Loyalty is more about products and service, and less about promotions, says Jacqueline Gold

I love George. Not the clothing range, although I really admire the brand.

No I love George Clooney and, after seeing his performance in the multiple Oscar-nominated Up In The Air the other week, I found room to love him even more.

The film has a number of themes but central among them concerns relationships and loyalty and in particular the ones we all have with businesses.

As a travelling executive his most cherished relationships were manifest through his collection of loyalty cards and their accompanying rewards programmes for numerous hotels, rental cars and airlines.

In one scene his character explains the key differences between each brand right down to the detail of the muffin one hotel chain gave you when you checked in. He easily distinguished between which of these little touches were insincere marketing gimmicks and which were of genuine value to him. He saw through everything.
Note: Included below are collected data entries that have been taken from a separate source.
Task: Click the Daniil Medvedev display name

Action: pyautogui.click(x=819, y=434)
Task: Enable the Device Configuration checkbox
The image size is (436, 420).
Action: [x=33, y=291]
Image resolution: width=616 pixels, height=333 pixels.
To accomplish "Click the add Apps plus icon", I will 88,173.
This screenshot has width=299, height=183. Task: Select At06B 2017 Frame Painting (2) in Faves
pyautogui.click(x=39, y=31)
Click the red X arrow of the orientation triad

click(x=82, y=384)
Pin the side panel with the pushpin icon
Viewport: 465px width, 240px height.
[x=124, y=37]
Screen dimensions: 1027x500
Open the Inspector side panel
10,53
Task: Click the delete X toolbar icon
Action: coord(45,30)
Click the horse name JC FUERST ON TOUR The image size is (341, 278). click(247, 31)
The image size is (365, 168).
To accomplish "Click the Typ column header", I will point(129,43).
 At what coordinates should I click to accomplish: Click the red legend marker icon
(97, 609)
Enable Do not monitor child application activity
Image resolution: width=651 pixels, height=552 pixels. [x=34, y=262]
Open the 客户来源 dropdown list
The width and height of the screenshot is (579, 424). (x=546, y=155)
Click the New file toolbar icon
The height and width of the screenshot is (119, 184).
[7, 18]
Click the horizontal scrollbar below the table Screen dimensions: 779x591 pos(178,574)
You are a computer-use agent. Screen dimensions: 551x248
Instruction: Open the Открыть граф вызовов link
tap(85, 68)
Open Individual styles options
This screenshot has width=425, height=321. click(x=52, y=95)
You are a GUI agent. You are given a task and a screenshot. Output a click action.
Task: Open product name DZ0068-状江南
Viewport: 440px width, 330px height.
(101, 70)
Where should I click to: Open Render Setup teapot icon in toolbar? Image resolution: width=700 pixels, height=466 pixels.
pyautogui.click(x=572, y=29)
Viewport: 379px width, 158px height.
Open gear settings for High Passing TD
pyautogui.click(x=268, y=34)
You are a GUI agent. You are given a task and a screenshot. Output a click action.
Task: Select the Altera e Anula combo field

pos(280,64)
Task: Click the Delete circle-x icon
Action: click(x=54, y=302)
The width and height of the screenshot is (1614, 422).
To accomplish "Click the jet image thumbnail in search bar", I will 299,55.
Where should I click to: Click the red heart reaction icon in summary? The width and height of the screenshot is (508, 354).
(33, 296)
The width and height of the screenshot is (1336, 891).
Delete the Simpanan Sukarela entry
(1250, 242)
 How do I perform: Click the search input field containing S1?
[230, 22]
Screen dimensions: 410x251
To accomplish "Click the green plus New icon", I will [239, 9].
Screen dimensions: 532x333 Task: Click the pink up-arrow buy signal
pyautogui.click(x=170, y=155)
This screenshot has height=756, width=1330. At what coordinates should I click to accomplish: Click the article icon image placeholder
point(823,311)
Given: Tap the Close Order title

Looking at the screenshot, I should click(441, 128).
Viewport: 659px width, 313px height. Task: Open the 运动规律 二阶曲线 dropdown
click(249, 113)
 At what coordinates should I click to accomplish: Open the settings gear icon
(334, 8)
I suspect most of our customers do.

Of course, every brand worth its salt has a strategy to build better relationships with their customers, some of which feature muffins but most focus these days on social media.

The other week American Apparel poked their friends on Facebook about a secret Sale it was planning: a riot ensued and some policemen got hurt. Bargain hunters or cheapskates, call them what you will, but these retail rioters weren’t loyal customers and just because that’s how Facebook labels everyone, they weren’t friends either. They came in their numbers because American Apparel was selling stuff for less than it cost them to make.

By contrast they were queuing through the night and around the block for the launch of Apple’s iPad and nobody got hurt. These people are the real loyal customers. In fact, in modern marketing parlance these are brand advocates, the unofficial Apple cheerleaders.

I would hazard a guess that some of them have Apple tattoos and new Apple middle names too. Apple wasn’t selling it off cheaply, nor were there “crazy” launch promotions. These loyal customers queue all night just so they can be the first to experience the amazing products that Apple designs and makes: unique, exciting, time-saving, task-simplifying, life-enhancing, beautiful products.

And there’s the rub. I have always believed loyalty is what you have once all the promotions are stripped away, ie, loyalty to your products and the service you package it with.

As a retail team we can directly influence the service but we should be more demanding of our product development teams. In fact, give them the budget you and the retail marketing team have allocated for your loyalty card programme and ask them to think George Clooney and create something all your customers will swoon over.

It is the best way to grow the market you are in - build long-term loyalty and get away from the ever more desperate round of share-stealing promotions and price cuts.